While the parties are focused on tough primaries around the country, in Washington State the general election is underway. Sen. Patty Murray (D) is probably a lock for reelection in November — if she can keep former GOP gubernatorial nominee Dino Rossi from getting in the race, that is.
Rossi has hinted for a while that he might take on Murray, a three-term incumbent who won her last election in 2004 by 12 points. Though there are other Republicans in the race, they haven’t raised much money and aren’t viewed as serious threats by most observers. But Rossi — who knows how to raise cash by the truckload and came within less than 200 votes of becoming governor in 2004 — could pose serious danger to Murray’s reelection chances.
That’s why Democrats in Washington state and Washington, D.C. have been targeting him for weeks, hoping to scare him out of the race the way Sen. Russ Feingold’s (D-WI) campaign say they did with former Gov. Tommy Thompson, who presented the only serious threat to Feingold’s reelection chances. Will it work? Rossi’s still flirting with a bid, but no one knows for sure yet.
Democrats aren’t waiting around. The state party is already trying to take him down with email campaigns and a micro-site on their webpage calling Rossi out for, in their language, “committing assault on Washington’s families.” The national party is targeting Rossi, too — the Hotline reported last week that the DSCC has begun ramping up an opposition research operation into his past as a real estate investor.
How serious a threat is Rossi? The TPM Poll Average of a potential Ross-Murray matchup shows Rossi ahead by a margin of 50.0-43.8.
But the public polling might not paint an accurate picture of the race — after an April 22 SurveyUSA poll showed Rossi ahead by 10, KING5-TV reported that “neither camp is buying it, at least not publicly.” A Rossi official told the station that “internal and public polling shows Murray has the advantage.”

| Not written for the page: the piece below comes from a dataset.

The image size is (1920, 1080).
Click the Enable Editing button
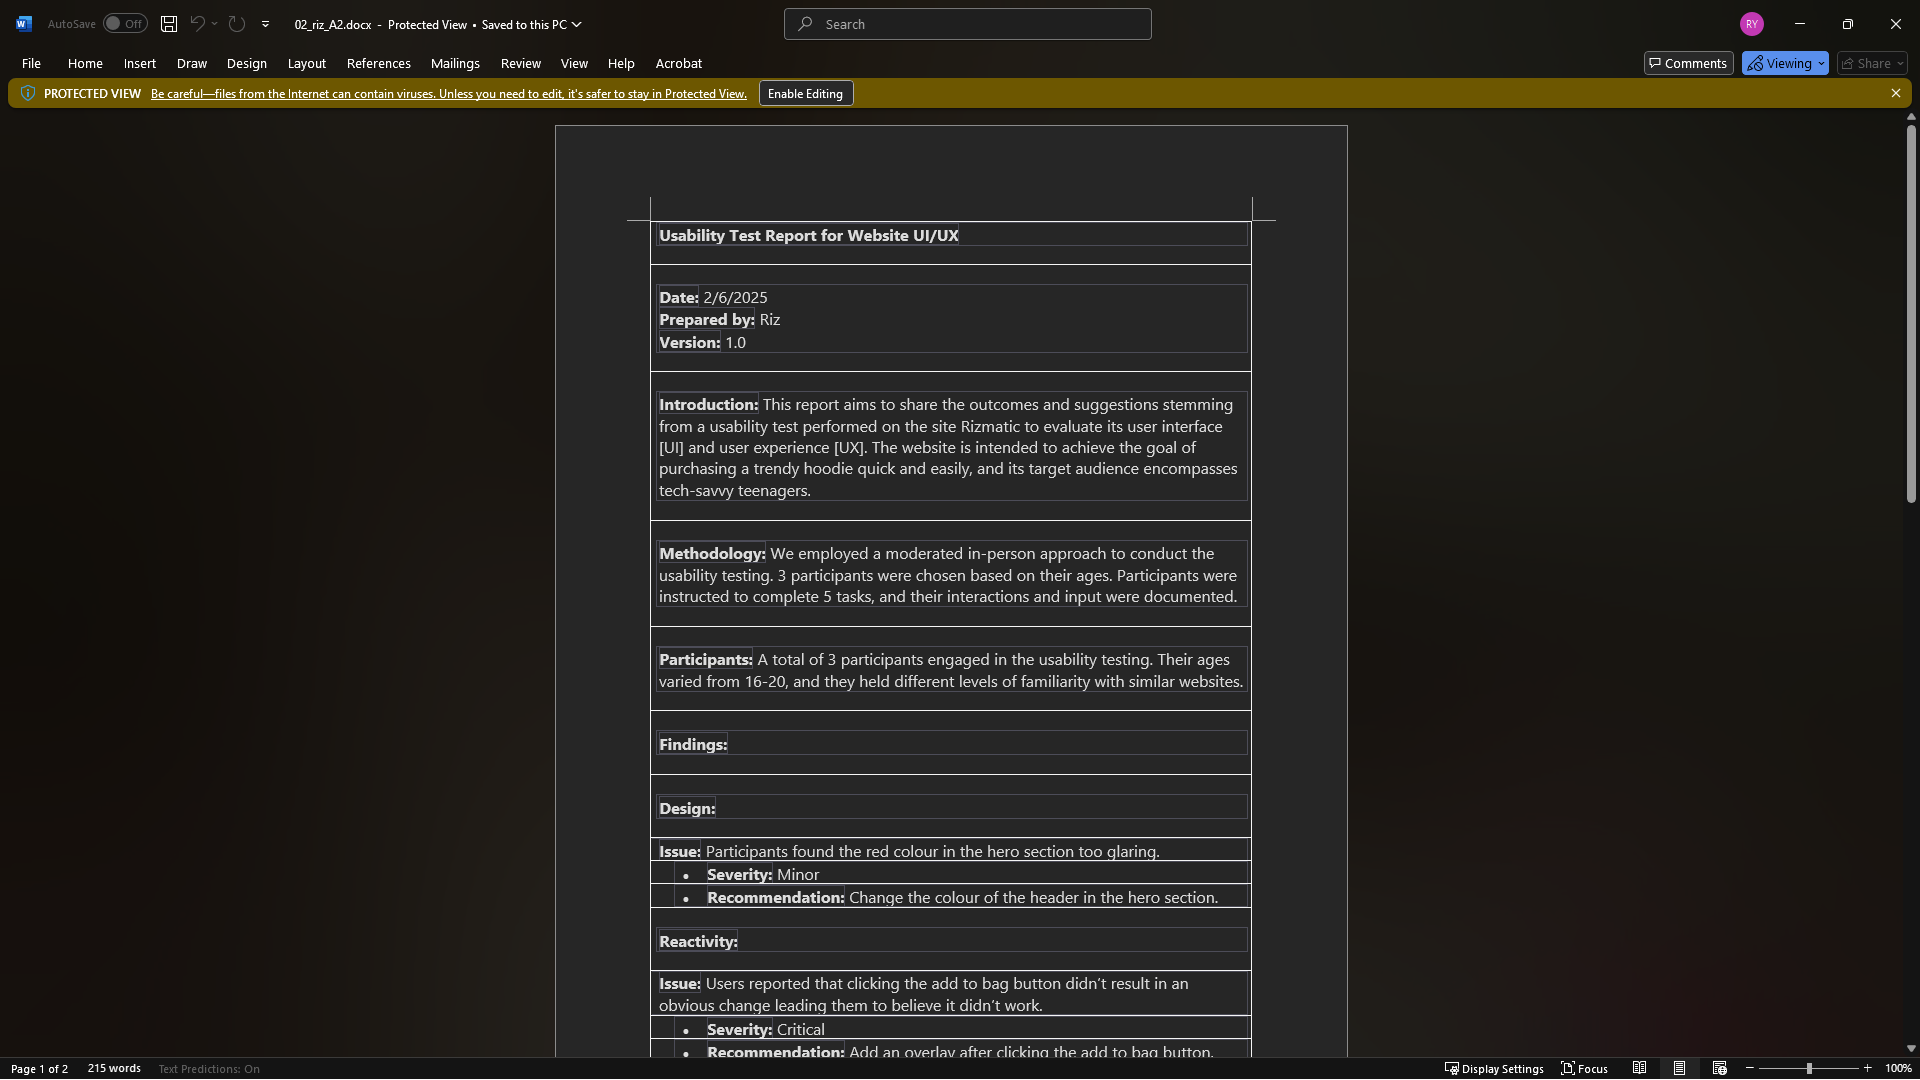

Regardless of the polling, national Republicans are bullish on the possibility of a Rossi run. They think they’re on a roll since Sen. Scott Brown’s surprising upset in the race to replace Ted Kennedy in Massachusetts and say they Rossi makes all the difference between winning and losing in Washington. “Republicans are on offense in nine seats — 10 if Rossi gets in,” a Republican source told MSNBC’s First Read blog.
At a breakfast meeting this morning, NRSC chair John Cornyn said essentially the same thing.
“I’m convinced he can,” Cornyn said when asked if Rossi can defeat Murray. “Dino Rossi is exactly the kind of person that I think we need as we rebuild the Republican brand nationally. He’s an authentic fiscal conservative. I’m hopeful he’ll pull the trigger and we’ll do whatever it takes to help him.”
How much trouble is Murray in? She crushed her 2004 opponent, Rep. George Nethercutt, 55%-43%. But 2004 is not 2010, and Washington has a history of being on the front lines of a Republican Revolution. In 1994, Nethercutt ascended to the House after dramatically defeating then-House Speaker Tom Foley (D) as the GOP swept into control of the Congress.
Nethercutt, as the legend goes, was outspent by 2-1 in that race, and he went on to be the first person to defeat a sitting House Speaker since the 1860s. Rossi would probably not be outspent by quite as much — Murray has a respectable $5.9 million in the bank, but Rossi has the fundraising resources from his gubernatorial runs to make a dent in that lead without too much trouble.
So, for Democrats in Washington state, June 11 — the day candidate filing closes in the state — might just be the new November 2. If that day passes without Rossi entering the race, Murray will likely have smooth sailing ahead to November.